Manifold Sampling for Differentiable Uncertainty in Radiance Fields
- URL: http://arxiv.org/abs/2409.12661v1
- Date: Thu, 19 Sep 2024 11:22:20 GMT
- Title: Manifold Sampling for Differentiable Uncertainty in Radiance Fields
- Authors: Linjie Lyu, Ayush Tewari, Marc Habermann, Shunsuke Saito, Michael Zollhöfer, Thomas Leimkühler, Christian Theobalt,
- Abstract summary: We propose a versatile approach for learning Gaussian radiance fields with explicit and fine-grained uncertainty estimates.
We demonstrate state-of-the-art performance on next-best-view planning tasks.

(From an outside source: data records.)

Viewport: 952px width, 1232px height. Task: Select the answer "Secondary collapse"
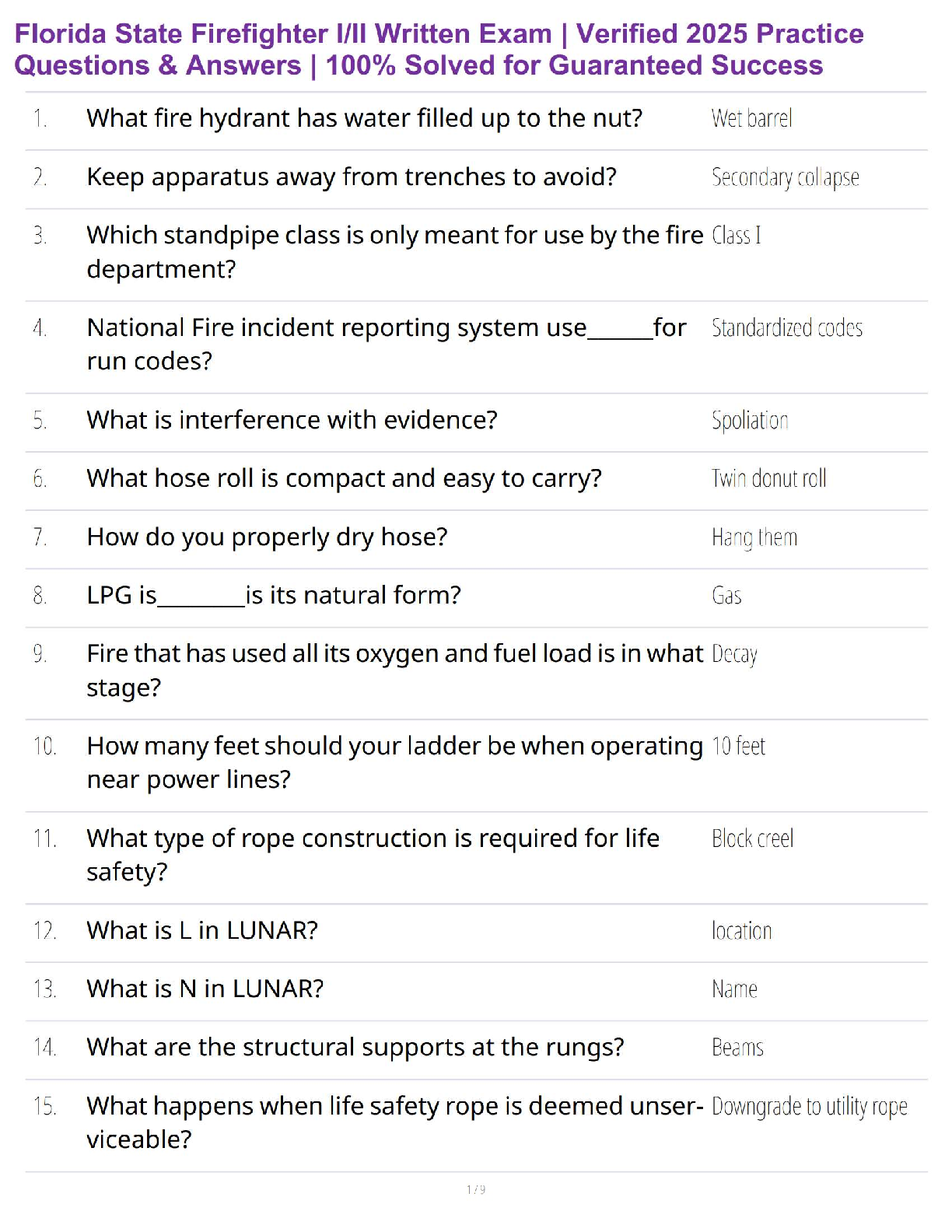point(785,177)
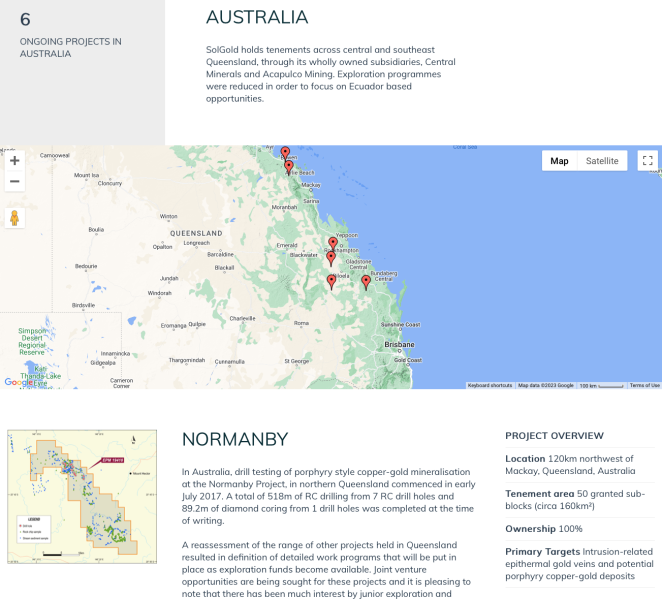Open the map Terms of Use

pos(644,385)
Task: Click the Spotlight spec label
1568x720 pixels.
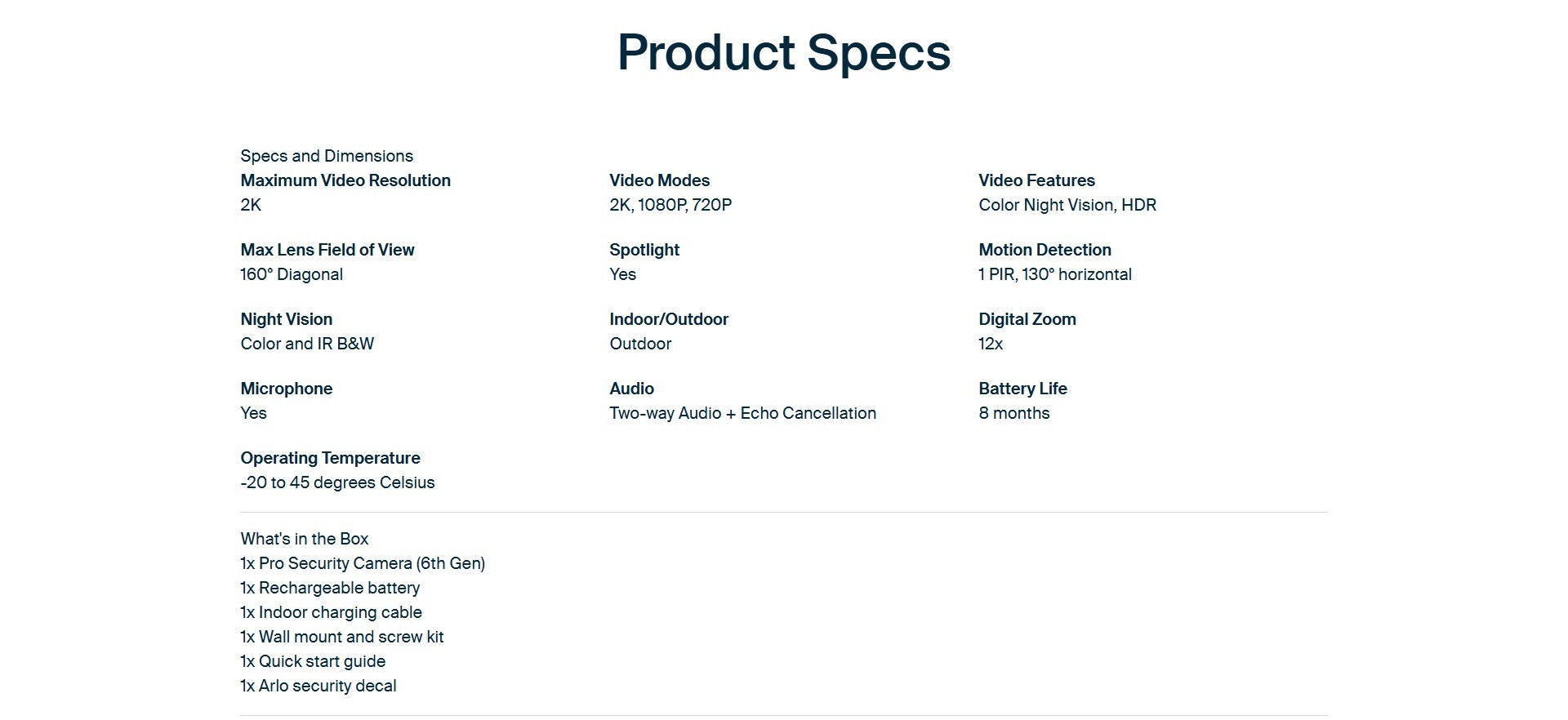Action: [x=644, y=250]
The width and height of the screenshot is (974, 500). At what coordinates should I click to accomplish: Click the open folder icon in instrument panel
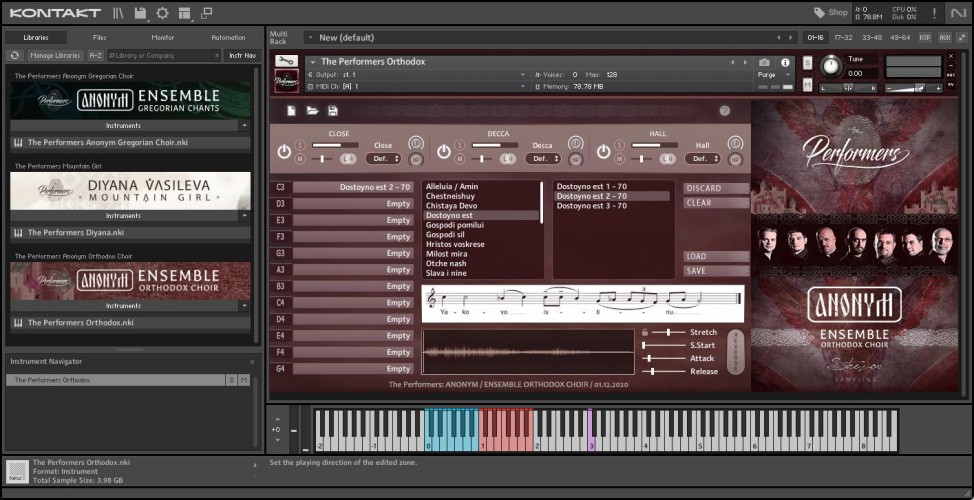pyautogui.click(x=312, y=111)
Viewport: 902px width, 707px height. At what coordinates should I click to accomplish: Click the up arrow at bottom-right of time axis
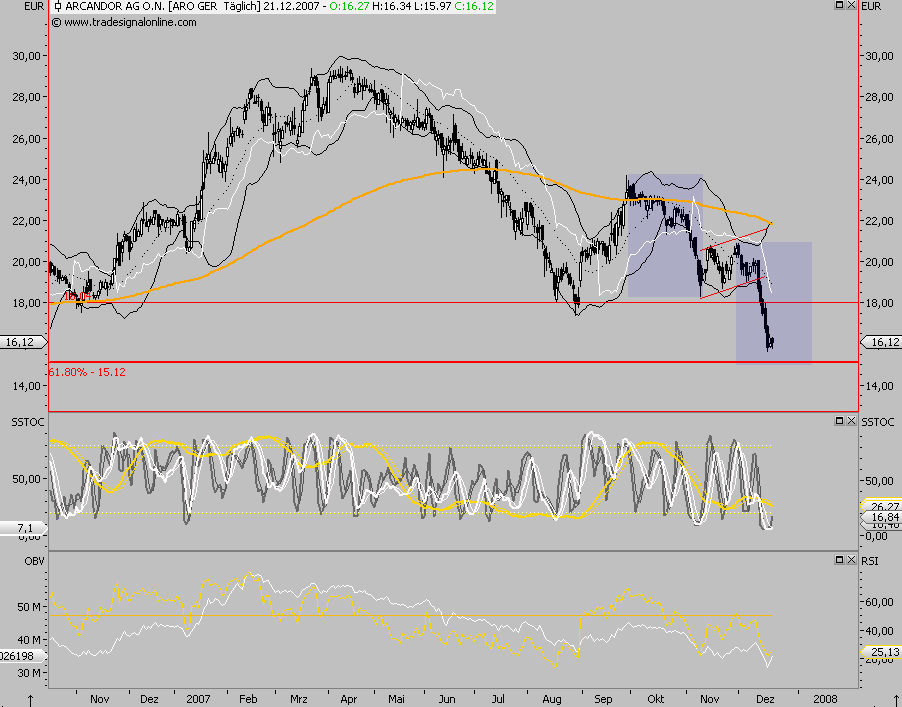(x=872, y=699)
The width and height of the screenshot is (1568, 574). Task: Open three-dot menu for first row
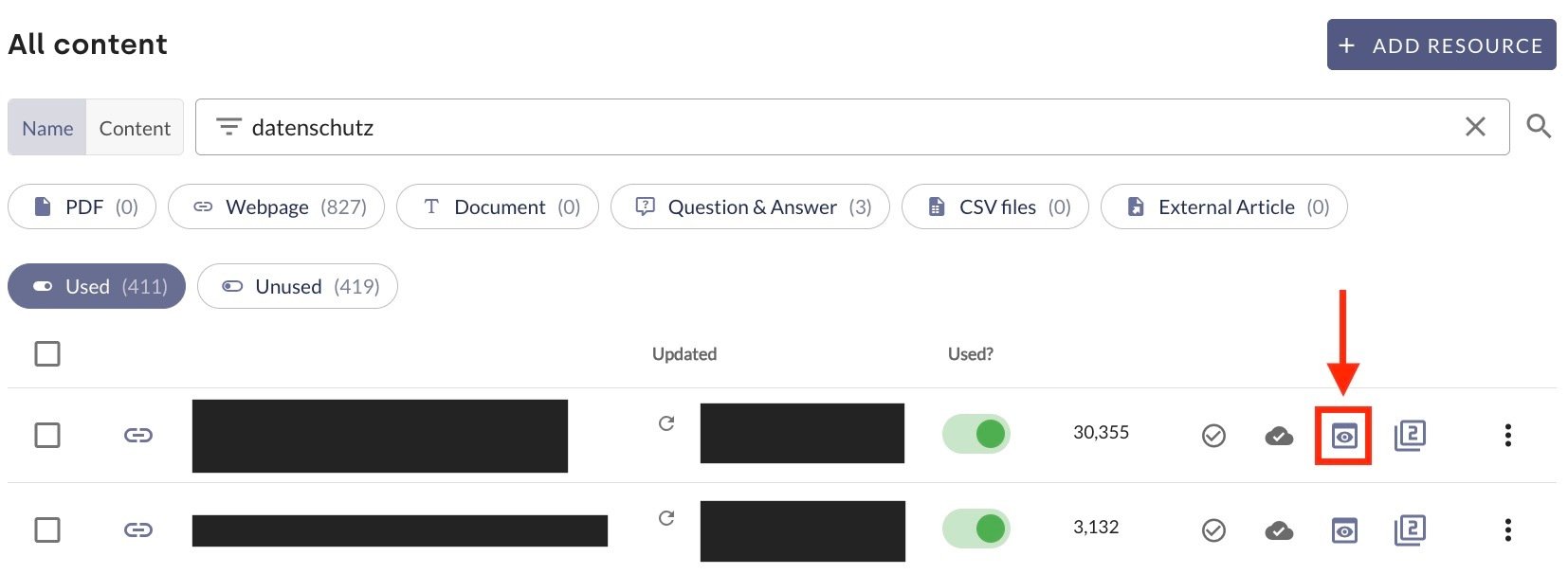[1507, 436]
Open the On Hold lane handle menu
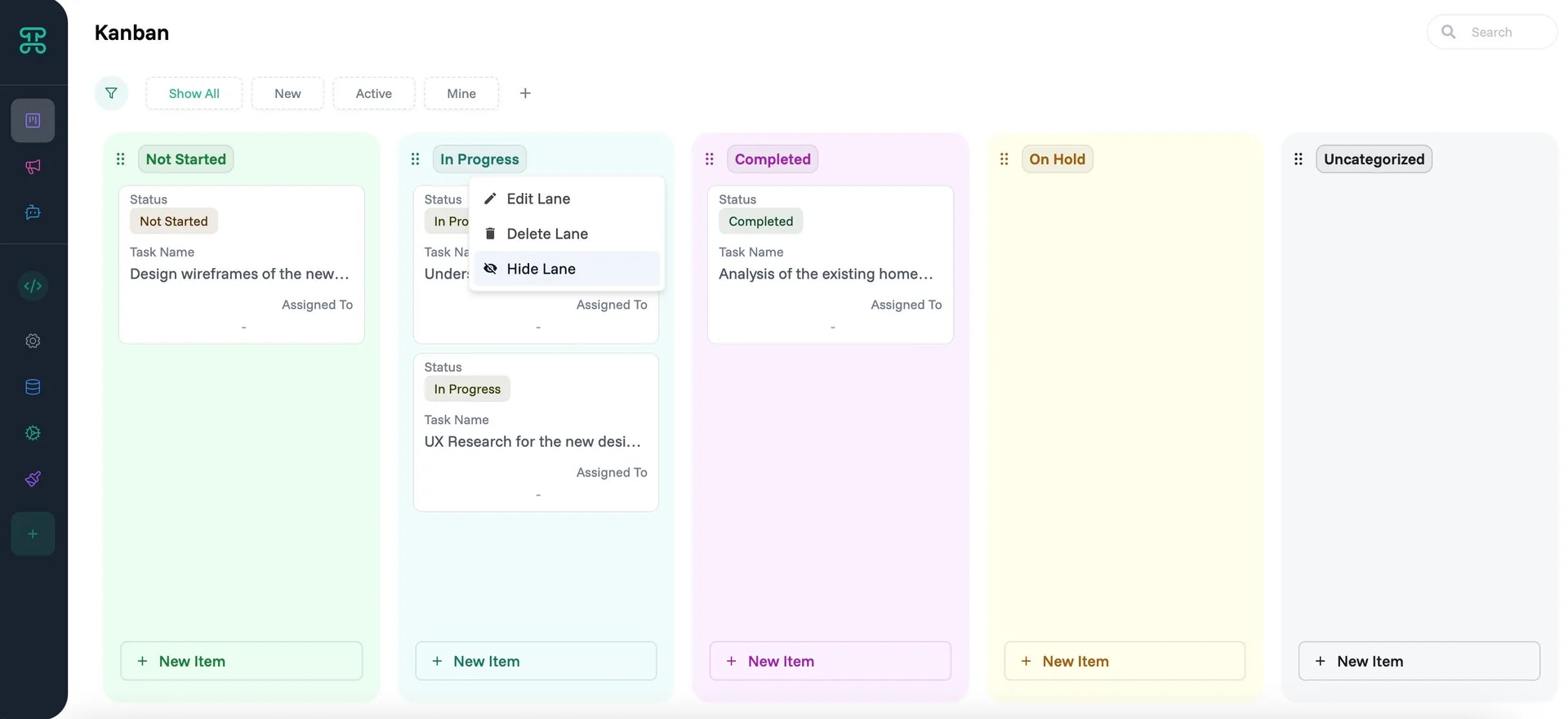Image resolution: width=1568 pixels, height=719 pixels. point(1004,159)
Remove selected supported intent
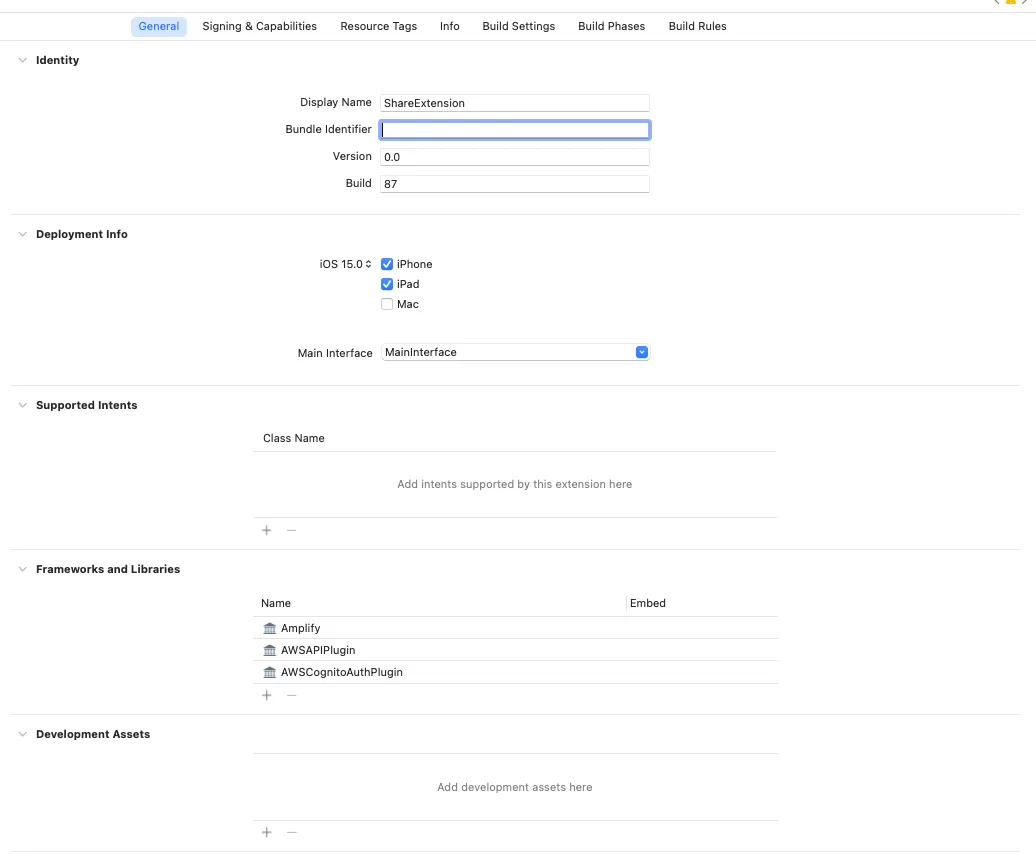The image size is (1036, 855). tap(291, 530)
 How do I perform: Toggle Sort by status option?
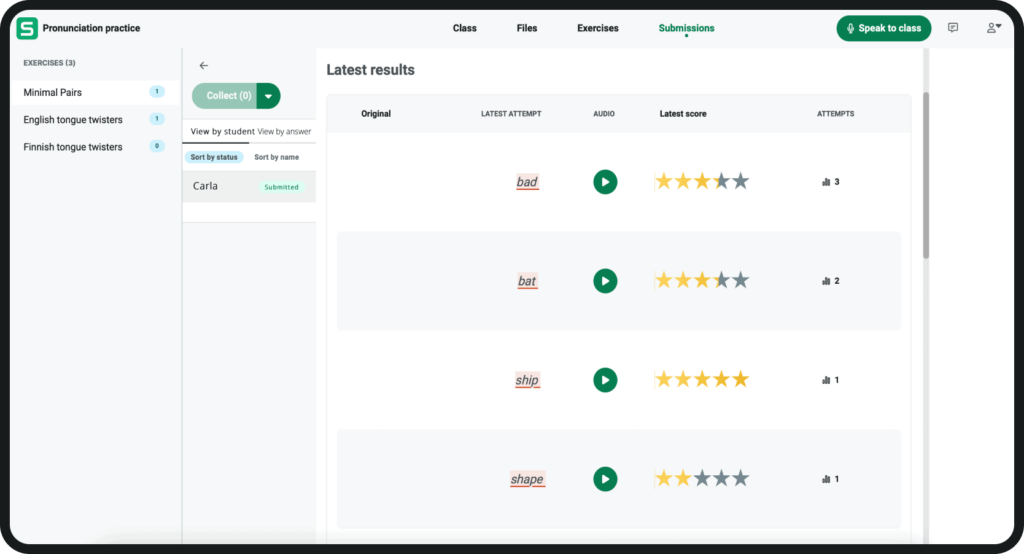click(x=216, y=157)
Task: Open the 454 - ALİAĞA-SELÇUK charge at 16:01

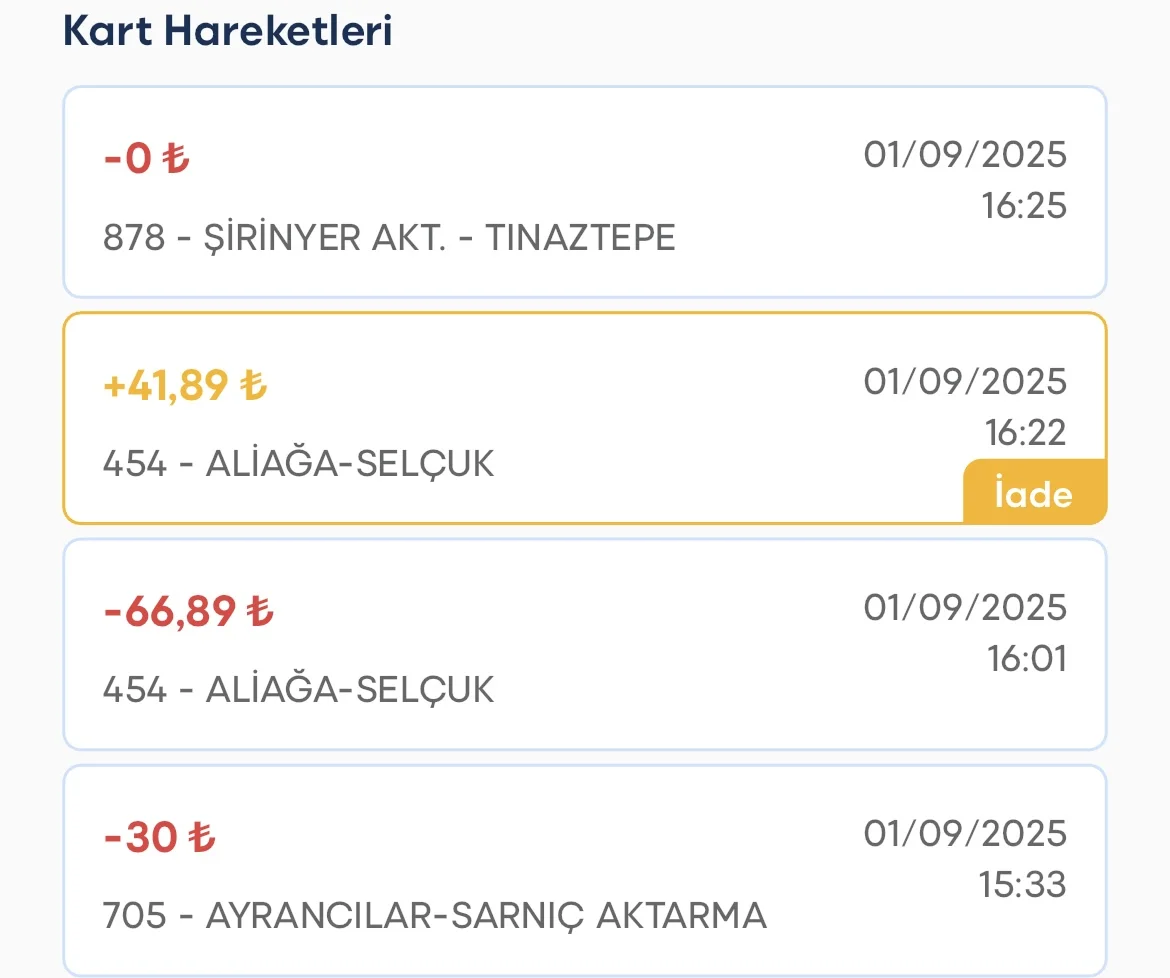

- Score: 82.17927517146929
- License: http://creativecommons.org/licenses/by/4.0/
- Abstract: Radiance fields are powerful and, hence, popular models for representing the appearance of complex scenes. Yet, constructing them based on image observations gives rise to ambiguities and uncertainties. We propose a versatile approach for learning Gaussian radiance fields with explicit and fine-grained uncertainty estimates that impose only little additional cost compared to uncertainty-agnostic training. Our key observation is that uncertainties can be modeled as a low-dimensional manifold in the space of radiance field parameters that is highly amenable to Monte Carlo sampling. Importantly, our uncertainties are differentiable and, thus, allow for gradient-based optimization of subsequent captures that optimally reduce ambiguities. We demonstrate state-of-the-art performance on next-best-view planning tasks, including high-dimensional illumination planning for optimal radiance field relighting quality.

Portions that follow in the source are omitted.